→ **DIRECTION**:
Rewrite the rows starting at the line containing "Where should I click to: Expand" and ending at the line containing "will (x=666, y=196).", both ends included, and offset every click coordinate in the answers by 93. Keep every other line and number unchanged.

=-=-=

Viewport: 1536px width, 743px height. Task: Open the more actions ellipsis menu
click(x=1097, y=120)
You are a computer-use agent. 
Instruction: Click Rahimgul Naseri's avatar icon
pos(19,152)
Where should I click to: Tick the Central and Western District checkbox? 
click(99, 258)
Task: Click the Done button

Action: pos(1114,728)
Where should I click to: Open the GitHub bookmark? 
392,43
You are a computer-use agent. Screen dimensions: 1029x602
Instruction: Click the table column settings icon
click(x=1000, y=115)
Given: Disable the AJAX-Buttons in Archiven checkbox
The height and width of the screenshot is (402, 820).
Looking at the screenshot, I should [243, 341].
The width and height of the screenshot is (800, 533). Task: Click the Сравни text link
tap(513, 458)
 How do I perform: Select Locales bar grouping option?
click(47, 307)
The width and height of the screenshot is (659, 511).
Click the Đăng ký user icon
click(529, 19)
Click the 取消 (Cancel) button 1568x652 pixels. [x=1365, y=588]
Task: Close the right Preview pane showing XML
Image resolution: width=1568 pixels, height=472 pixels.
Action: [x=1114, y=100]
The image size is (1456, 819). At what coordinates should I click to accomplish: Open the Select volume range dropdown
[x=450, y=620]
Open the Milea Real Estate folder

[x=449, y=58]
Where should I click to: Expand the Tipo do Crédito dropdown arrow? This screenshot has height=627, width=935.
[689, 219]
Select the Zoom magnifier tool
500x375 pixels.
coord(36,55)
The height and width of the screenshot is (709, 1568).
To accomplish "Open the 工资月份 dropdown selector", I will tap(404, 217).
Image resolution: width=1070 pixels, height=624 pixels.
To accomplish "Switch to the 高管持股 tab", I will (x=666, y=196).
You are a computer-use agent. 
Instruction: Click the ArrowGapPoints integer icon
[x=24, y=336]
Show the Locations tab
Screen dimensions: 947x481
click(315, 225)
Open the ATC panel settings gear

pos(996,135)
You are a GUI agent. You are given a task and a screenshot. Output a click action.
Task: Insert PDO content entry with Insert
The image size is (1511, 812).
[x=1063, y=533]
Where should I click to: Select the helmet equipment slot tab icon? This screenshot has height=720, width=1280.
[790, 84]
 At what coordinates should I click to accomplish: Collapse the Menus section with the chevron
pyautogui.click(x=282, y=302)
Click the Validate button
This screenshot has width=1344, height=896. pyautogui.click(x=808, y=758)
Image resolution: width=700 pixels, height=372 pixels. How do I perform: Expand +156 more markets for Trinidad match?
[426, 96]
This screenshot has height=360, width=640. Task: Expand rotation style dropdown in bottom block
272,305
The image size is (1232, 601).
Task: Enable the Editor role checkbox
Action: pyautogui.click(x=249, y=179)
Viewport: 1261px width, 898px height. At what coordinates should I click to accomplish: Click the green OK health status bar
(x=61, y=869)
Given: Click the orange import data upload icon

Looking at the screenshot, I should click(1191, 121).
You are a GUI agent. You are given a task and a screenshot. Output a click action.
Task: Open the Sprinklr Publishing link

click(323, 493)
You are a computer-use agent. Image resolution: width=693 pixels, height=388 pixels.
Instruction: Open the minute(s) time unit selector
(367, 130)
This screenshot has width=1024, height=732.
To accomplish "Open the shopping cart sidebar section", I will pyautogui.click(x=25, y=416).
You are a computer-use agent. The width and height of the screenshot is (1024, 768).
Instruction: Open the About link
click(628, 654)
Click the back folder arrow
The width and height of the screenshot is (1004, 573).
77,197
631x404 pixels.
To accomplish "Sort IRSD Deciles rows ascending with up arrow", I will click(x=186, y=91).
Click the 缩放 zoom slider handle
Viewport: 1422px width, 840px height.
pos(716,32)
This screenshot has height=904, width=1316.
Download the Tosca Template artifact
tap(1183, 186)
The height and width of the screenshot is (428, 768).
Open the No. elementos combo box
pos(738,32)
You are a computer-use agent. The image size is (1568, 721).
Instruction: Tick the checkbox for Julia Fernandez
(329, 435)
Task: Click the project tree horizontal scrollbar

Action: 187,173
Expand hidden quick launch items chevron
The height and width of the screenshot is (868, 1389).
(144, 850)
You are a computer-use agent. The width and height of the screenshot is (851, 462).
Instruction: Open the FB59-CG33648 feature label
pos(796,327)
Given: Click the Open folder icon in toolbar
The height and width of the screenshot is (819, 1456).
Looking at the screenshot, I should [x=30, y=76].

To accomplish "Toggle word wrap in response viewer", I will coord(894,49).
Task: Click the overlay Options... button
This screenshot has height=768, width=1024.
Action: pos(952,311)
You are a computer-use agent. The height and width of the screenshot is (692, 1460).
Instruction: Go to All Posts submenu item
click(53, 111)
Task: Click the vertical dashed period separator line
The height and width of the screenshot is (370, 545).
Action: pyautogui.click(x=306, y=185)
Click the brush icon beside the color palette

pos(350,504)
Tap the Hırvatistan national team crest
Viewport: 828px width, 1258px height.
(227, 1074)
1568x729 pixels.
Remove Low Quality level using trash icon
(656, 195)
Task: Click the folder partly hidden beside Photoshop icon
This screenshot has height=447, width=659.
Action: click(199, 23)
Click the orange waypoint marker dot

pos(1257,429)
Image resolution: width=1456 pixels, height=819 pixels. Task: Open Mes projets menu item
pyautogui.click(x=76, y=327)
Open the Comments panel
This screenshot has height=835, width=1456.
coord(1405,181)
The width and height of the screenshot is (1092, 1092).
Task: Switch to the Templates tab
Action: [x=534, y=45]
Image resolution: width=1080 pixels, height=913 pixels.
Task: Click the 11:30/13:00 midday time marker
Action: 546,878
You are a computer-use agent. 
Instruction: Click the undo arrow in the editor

=-=-=

→ **EXPECTED ANSWER**:
Where should I click to: Expand the Tipo do Crédito dropdown arrow? This screenshot has height=627, width=935.
[782, 312]
Select the Zoom magnifier tool
500x375 pixels.
coord(129,148)
The height and width of the screenshot is (709, 1568).
To accomplish "Open the 工资月份 dropdown selector", I will tap(497, 310).
Image resolution: width=1070 pixels, height=624 pixels.
To accomplish "Switch to the 高管持股 tab", I will (x=759, y=289).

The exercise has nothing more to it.